# Sign of potential energy of SHO

1. Dec 27, 2013

### devang2

Suppose the particle is at distance x from mean position and moving away . The standard formula for calculating potential U is U=-w here wis the work w=kxdx when the particle is moving away .On integration U=1/2Kx^2 . When the particle is moving towards mean position w=-kxdx on integration U=-1/2kx^2 thus the sign changes with direction Is it correct

2. Dec 27, 2013

### devang2

sorry i omitted in my previous post that work is calculated by dot product formula

3. Dec 27, 2013

### Tanya Sharma

Suppose there is a spring with its left end attached to a wall and right end having a block of mass m .Now we pull it slowly towards right ,then the work done by external agent is stored as potential energy.

W = ∫ F.dx
= ∫kxdxcos0 (since force is parallel to the displacement )
= [(1/2)kx2]0x
= (1/2)kx2

So , U = (1/2)kx2

4. Dec 28, 2013

### devang2

Thank you for the reply . So you mean that whether the spring is stretched or compressed the potential energy is always positive.While calculating the potential of particle executing simple harmonic oscillations the energy is always positive . I have used basic relation dU=-w to calculate the potential energy which gives opposite signs of potential energy when the particle is moving away or towards the mean position . Please take some trouble to point out where i have gone wrong while using the above formula

5. Dec 28, 2013

### Tanya Sharma

See...understand one thing dU = -dW,if dW is work done by the conservative force,spring force in our spring block example . But dU = dW if dW is work done by external agent .

Do you agree with this ?

6. Dec 28, 2013

### Philip Wood

This is correct. The reason is that a system's potential energy is the work it can do because of configuration (i.e. the relative positions of its parts). So if a system DOES work dW, it loses potential energy dU.

Suppose we consider force and displacement components in the x direction, that is the direction which tends to stretch the spring. If the spring is already extended, Fx will be negative, so for positive dx, dW = Fx dx will be negative and dU will be positive.
If the spring is compressed Fx will be positive, and if we compress it further, dx will be negative, so dW = Fx dx will be negative and dU will (again) be positive.

7. Dec 29, 2013

### devang2

Thank you for the reply .AS you know for oscillator force is always -kx and always directed towards mean position . i calculate the work dw by applying dot product of force and displacement. While dot product formula you know scalar values of force and displacement are used . When the particle is moving away from mean position angle is 180 because force and displacement are in opposite direction hence dw is negative but when particle is moving towards mean position force and displacement are in the same direction hence angle is 0 therefore according to product dw is positive. I shall be very thankful if you point out where i have gone wrong

8. Dec 29, 2013

### Staff: Mentor

The potential energy is at a maximum when the displacement is at a maximum, and it's zero at the mean position. So it's not at all surprising that the sign of $dW$ is different when the displacement is increasing and when the displacement is decreasing; in one case we're putting energy into the spring and in the other case we're taking energy out of it.

9. Dec 29, 2013

### Philip Wood

My method also uses dot product. If two vectors, A and B, have no y or z components, then it is easy to show that A.B = AxBx. The components, Ax and Bx, are scalar, but can be positive or negative.

[Information provided]
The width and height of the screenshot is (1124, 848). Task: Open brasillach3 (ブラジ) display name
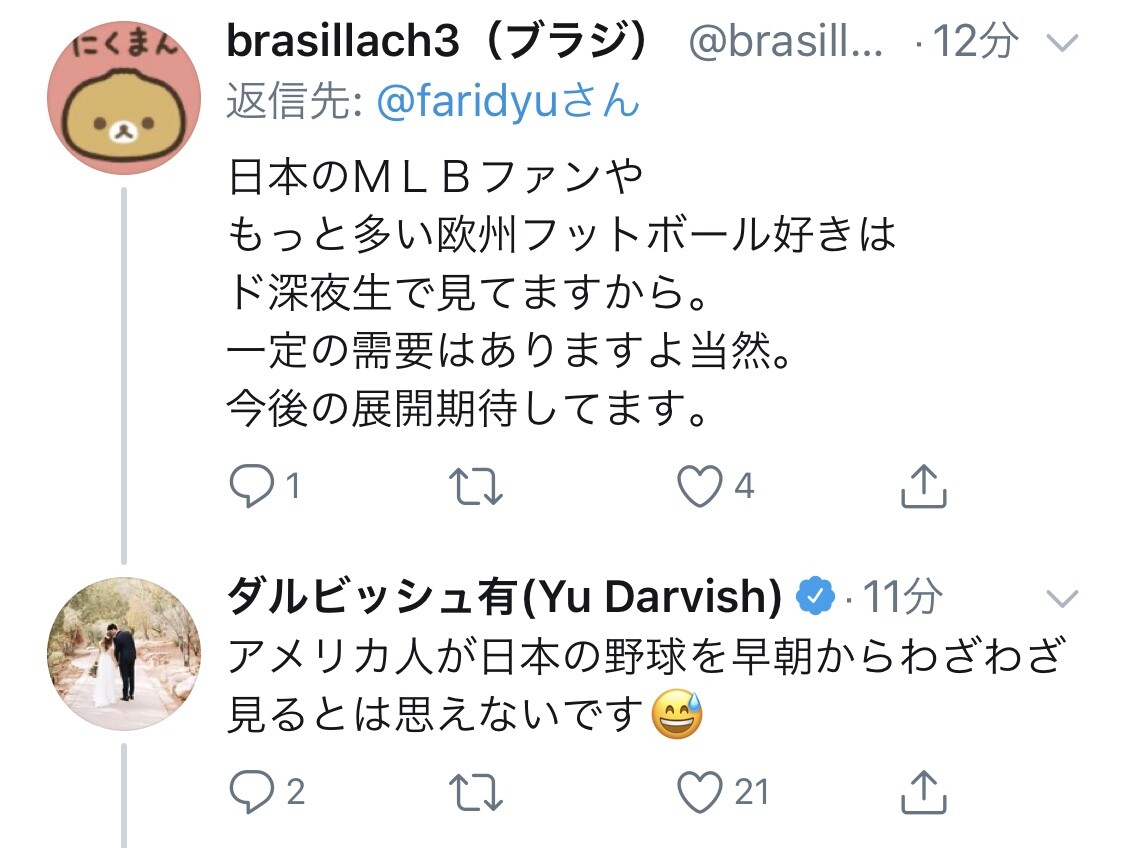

[Problem set]
A. Retype the passage of the spring potential energy thread above, starting at "8. Dec 29, 2013" and ending at "positive or negative.".
B. According to the spring potential energy thread, at what point is the oscillator's potential energy at a maximum?
C. Carry on the spring potential energy thread from its final post.

[Results of the tasks]
A.
8. Dec 29, 2013

### Staff: Mentor

The potential energy is at a maximum when the displacement is at a maximum, and it's zero at the mean position. So it's not at all surprising that the sign of $dW$ is different when the displacement is increasing and when the displacement is decreasing; in one case we're putting energy into the spring and in the other case we're taking energy out of it.

9. Dec 29, 2013

### Philip Wood

My method also uses dot product. If two vectors, A and B, have no y or z components, then it is easy to show that A.B = AxBx. The components, Ax and Bx, are scalar, but can be positive or negative.

B. The potential energy is at a maximum when the displacement is at a maximum.

C.
Suggest you read my post carefully again, with this in mind. Or, if you prefer, use magnitudes (scalar and non-negative) of vectors, and put in the cosine value, +1 or -1, separately as you follow my argument. You'll find it gives the same result as my method each time. The argument shows that the more you deform the spring - either by extending it or compressing it - the more energy it stores. If you repeat the argument, changing the sign of dx, you'll find that if you reduce the deformation - either the extension or the compression - the spring stores less energy.

What I found confusing in your last post - and it may have some bearing on your own difficulty - is what you mean by 'displacement'. Are you using it to mean displacement of the mass from its equilibrium position (that's the usual meaning) or are you using it to mean the incremental displacement, dx?

Last edited: Dec 29, 2013
10. Dec 30, 2013

### devang2

Thank you for the trouble you have taken for the clarification . By displacement i mean the distance of the mass of the particle from the mean position executing harmonic oscillation.
suppose spring is stretched by certain distance , the work involved is w(!) and when the spring is released to restore the equilibrium original position work involved is W(2) because spring is in original state no net work is done therefore w(!)+w(2)=0 which leads to the conclusion the sign of work during stretching and decompressing are opposite .Similarly when the particle executing harmonic oscillation is moving away from mean position it is like stretching and when it is moving towards mean position it is like decompressing hence sign of work when it is moving away from mean position is negative and when it moves towards mean position it is positive which finally leads to the conclusion that sign of potential energy when particle is moving away is positive and it is negative when motion of particle is towards mean position I shall be very thankful if you let me know if i am right or wrog

11. Dec 30, 2013

### Philip Wood

Yes, that's right. The work done BY the spring is negative when it is being compressed or extended, and positive when being decompressed or de-extended. But, since I can see you like precision, I'll point out that your last sentence isn't quite correct...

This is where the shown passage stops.